# Exercise objective:
Skip the pictures and restate, word for word, the lines from the one containing "Image resolution: width=634" to the end of the data below.
*** Supplied information
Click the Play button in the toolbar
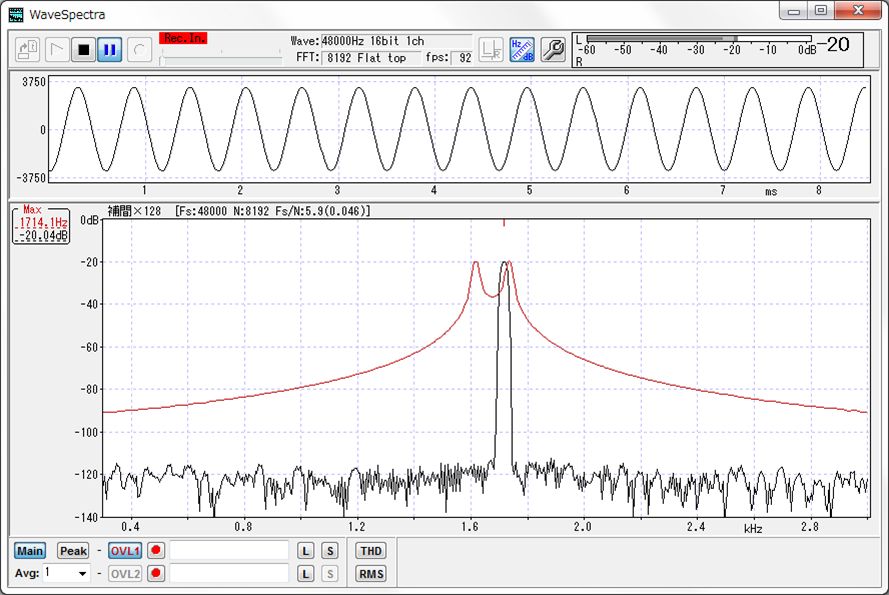Image resolution: width=889 pixels, height=595 pixels. [x=56, y=49]
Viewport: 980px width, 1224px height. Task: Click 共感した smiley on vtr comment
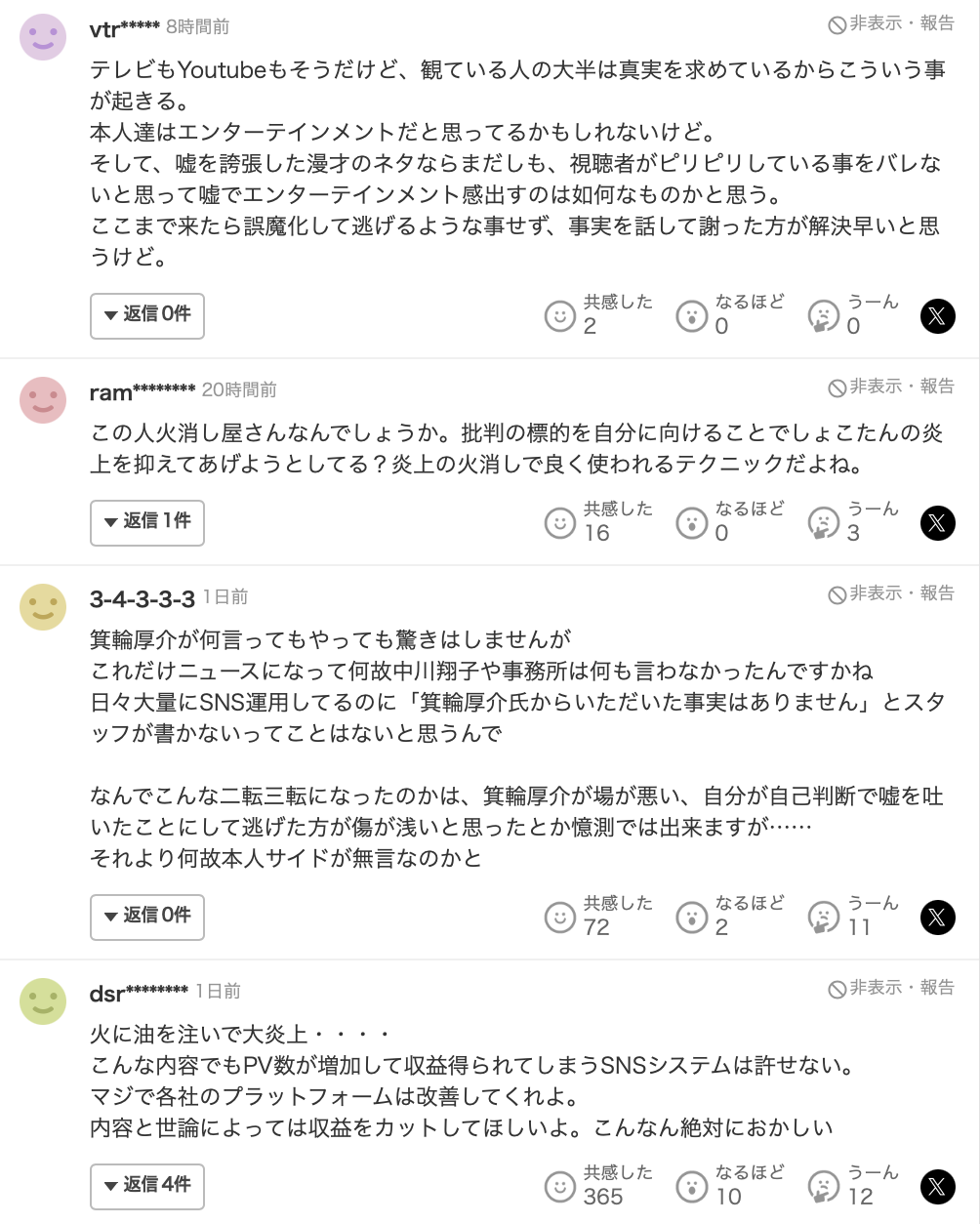click(559, 316)
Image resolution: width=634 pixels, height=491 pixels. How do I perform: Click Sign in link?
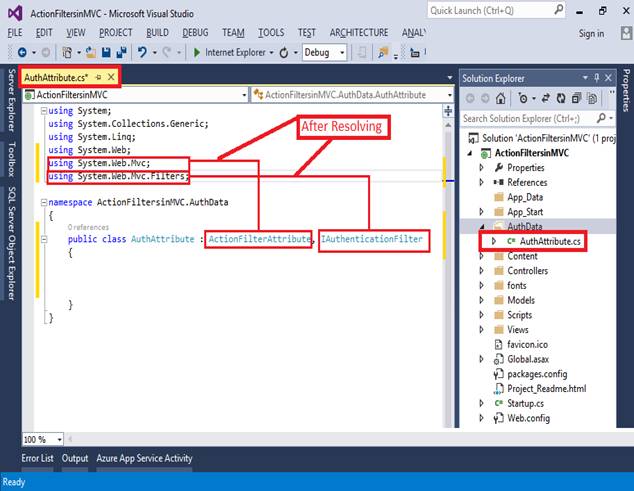click(591, 34)
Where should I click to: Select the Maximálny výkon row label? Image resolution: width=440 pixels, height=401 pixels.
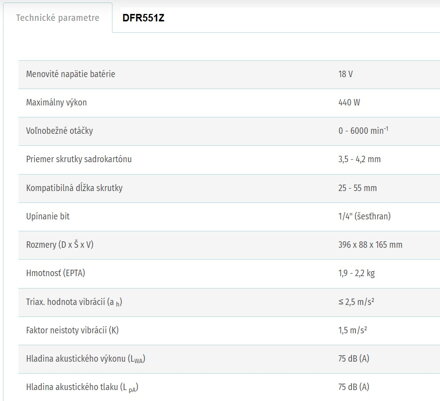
******
# Result of this exercise:
Image resolution: width=634 pixels, height=491 pixels. How do I perform: Click Sign in link?
click(591, 34)
Where should I click to: Select the Maximálny výkon row label? Image resolution: width=440 pixels, height=401 pixels.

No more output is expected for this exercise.